In the manufacture of locks and keys generally, there isno reason why the factory system should not, to a certain extent, be applicable. By this will be understood, the production of similar parts by tools or machines, graduated in respect to each other with more care than can be done by the hand method. If we suppose that a lock of particular construction comprises twenty screws and small pieces of metal, and that there are required, for general disposal in the market, five sizes of such a lock; there would thus be a hundred pieces of metal required for the series, each one differing, either in shape or size, from every one of the others. Now, on the factory or manufacturing system, as compared with the handicraft system, forging, drawing, casting, stamping, and punching, would supersede much of the filing; the drilling machine would supersede the drill-stock and bow, and other machines would supersede other hand-worked tools. This would be done—not merely because the work could be accomplished more quickly or more cheaply—but because an accuracy of adjustment would be attained, such as no hand-work could equal, unless it be such special work as would command a high rate of payment. For any one size in the series, and any one piece of metal in each size of lock, a standard would be obtained which could be copied to any extent, and all the copies would be like each other. To pursue our illustration, the manufacturer might have a hundred boxes or drawers, and might supply each with a hundred copies of the particular piece of metal to which it is appropriated, all so exactly alike that any one copy might be taken as well as any other. Ten pieces, one from each of ten of these boxes, would together form a lock; ten, one from each of another ten boxes, would form a second lock, and so on; and there would be, in the whole of the boxes, materials for a thousand locks of one construction, a hundred of each size.

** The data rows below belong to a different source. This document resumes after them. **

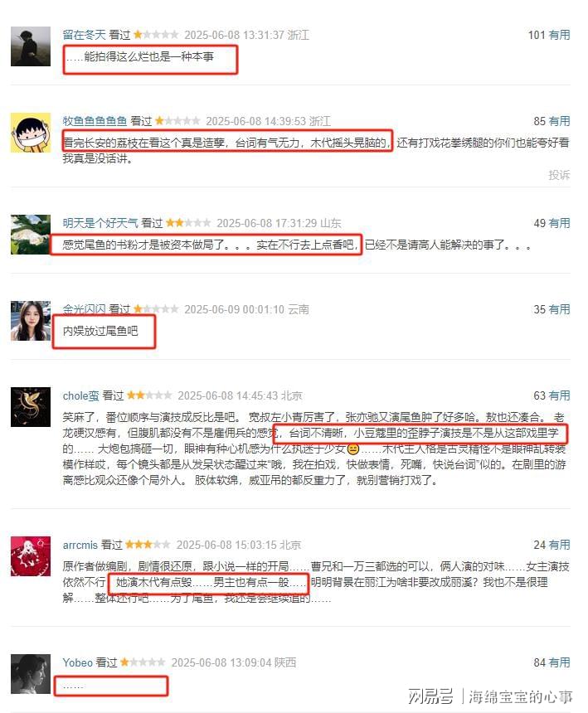Viewport: 588px width, 713px height.
Task: Open the username link arrcmis
Action: point(80,545)
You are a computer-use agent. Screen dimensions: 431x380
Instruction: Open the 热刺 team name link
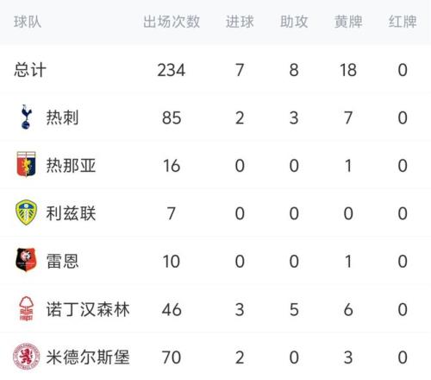pyautogui.click(x=62, y=117)
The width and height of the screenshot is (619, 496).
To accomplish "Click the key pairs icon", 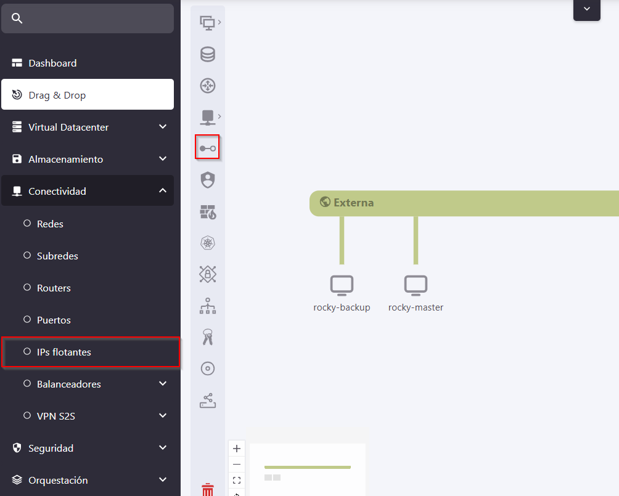I will tap(208, 337).
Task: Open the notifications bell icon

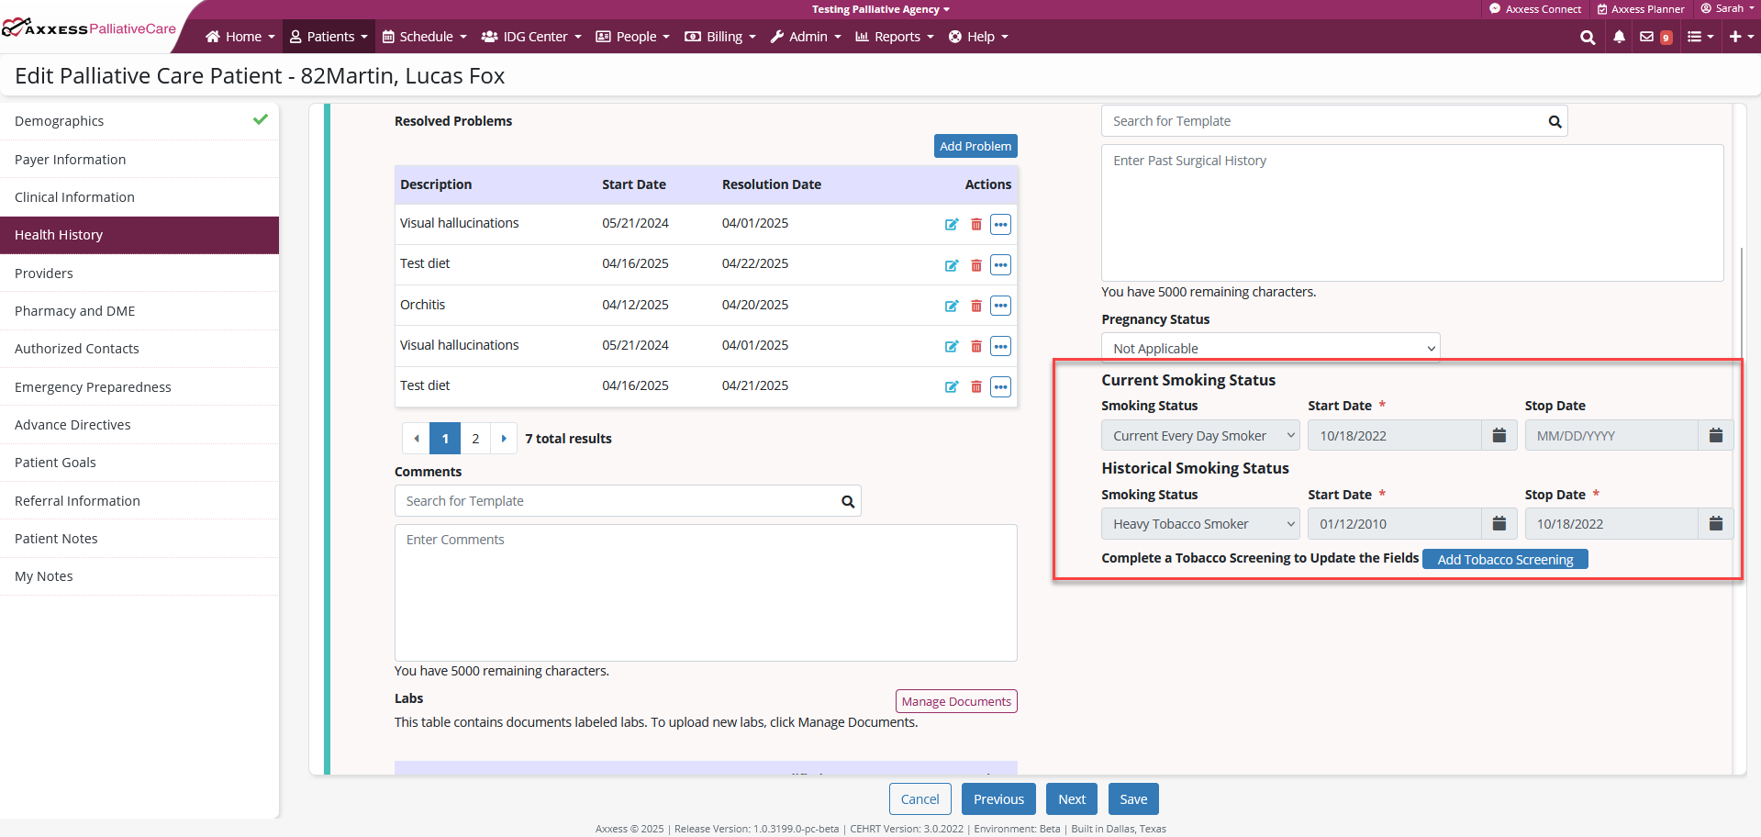Action: [1619, 38]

Now the advantage of the machine or factory mode of producing such articles is this, that they can be made in large numbers at one time, whenever the steam-engine is at work; and that when so made, the pieces are shaped so exactlyalike, the screws have threads so identical, and the holes are bored so equal in diameter, that any one of a hundred copies would act precisely like all the others, thereby giving great advantages to the men employed in putting the lock together.
These principles are being applied by Messrs. Hobbs and Co. in their London establishment. A number of machines, worked by steam-power, are employed in shaping the several pieces of metal contained in a lock; and all the several pieces are deposited in labelled compartments, one to each kind of piece. The machines are employed—in some cases to do coarse work, which they can accomplish more quickly than it can be done by men; and in other cases to do delicate work, which they can accomplish more accurately than men; but so far is this from converting the men into lowly-paid automatons (as some might suppose), that the manufacturers are better able to pay good wages for the handicraft labour necessary in putting the locks together, than for forming the separate parts by hand; just as the “watchmaker,” as he is called, who puts the separate parts of the watch together, is a better-paid mechanic than the man who is engaged in fabricating any particular parts of the watch.
It may be observed that the system of manufacturing on a large scale, by many men engaged in one large building, is more nearly universal in the United States than in England. The workshop system, as pursued at Willenhall by the lock-makers, is very little practised in America. Being comparatively a new community, and being at liberty to select for imitation or for improvement whichever of the usages or systems in the old country they may prefer, the Americans have preferred to adopt the factory system rather than the workshop system, and to carry out the former to an extent not yet equalled in England—not yet equalled, we mean, in the number of trades to which it is applied.
We propose to conclude this small work with a few details respecting the various patented inventions in locks, and concerning Mr. Aubin’s remarkable lock trophy. These two subjects relate to locks in general, rather than to any specified constructions in particular, and can on that account more conveniently be given here than in connexion with any of the foregoing chapters.
Mr. Chubb, in the appendix to his paper on locks and keys read before the Institution of Civil Engineers, gave a useful list of all the patents taken out in England in relation to this subject, down to the year 1849. We here transcribe this list:
List of Patents for Locks and Latches granted since the Establishment of the Patent Laws.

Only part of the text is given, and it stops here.